Stored data
------------

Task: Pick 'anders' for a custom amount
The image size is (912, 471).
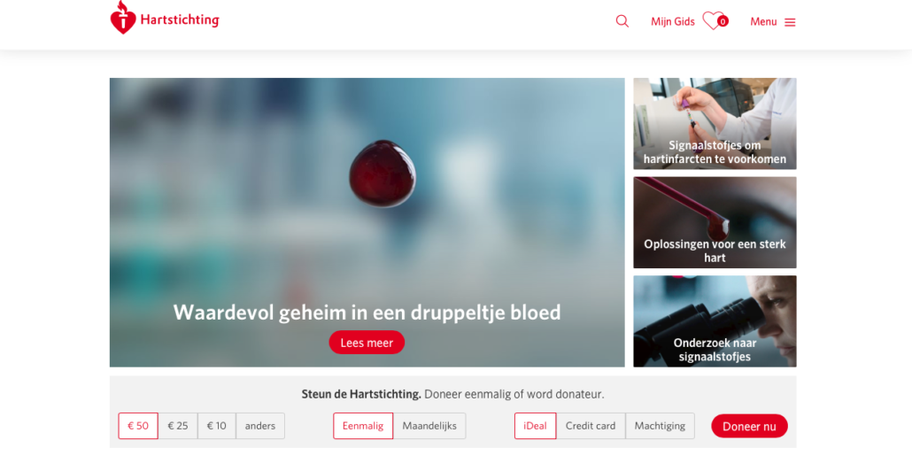Action: click(x=260, y=426)
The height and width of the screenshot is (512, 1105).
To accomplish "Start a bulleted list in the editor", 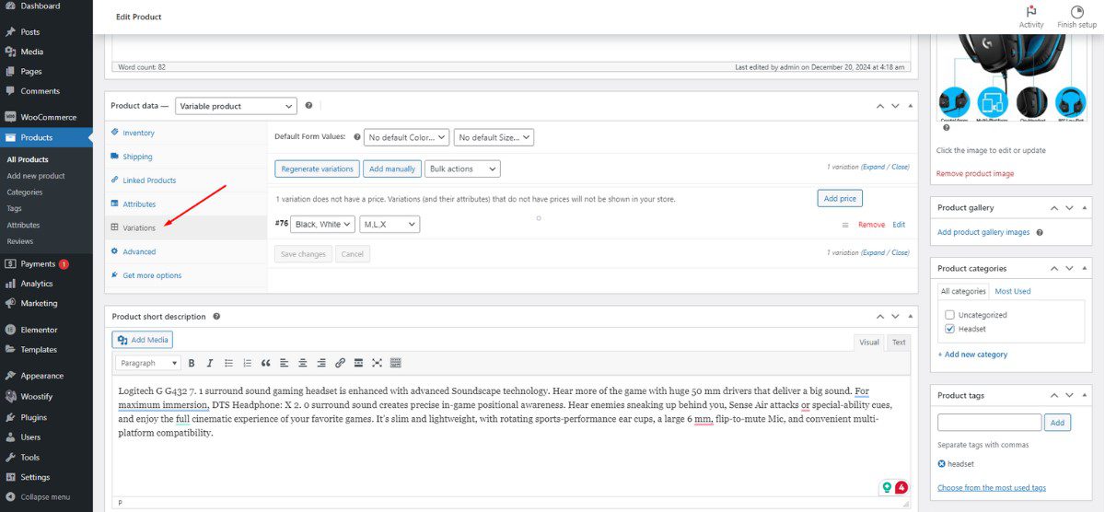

------------

Copy the data above word for word. Pictures stay out.

## Task response
Task: Pick 'anders' for a custom amount
The image size is (912, 471).
Action: click(x=260, y=426)
The height and width of the screenshot is (512, 1105).
To accomplish "Start a bulleted list in the editor", 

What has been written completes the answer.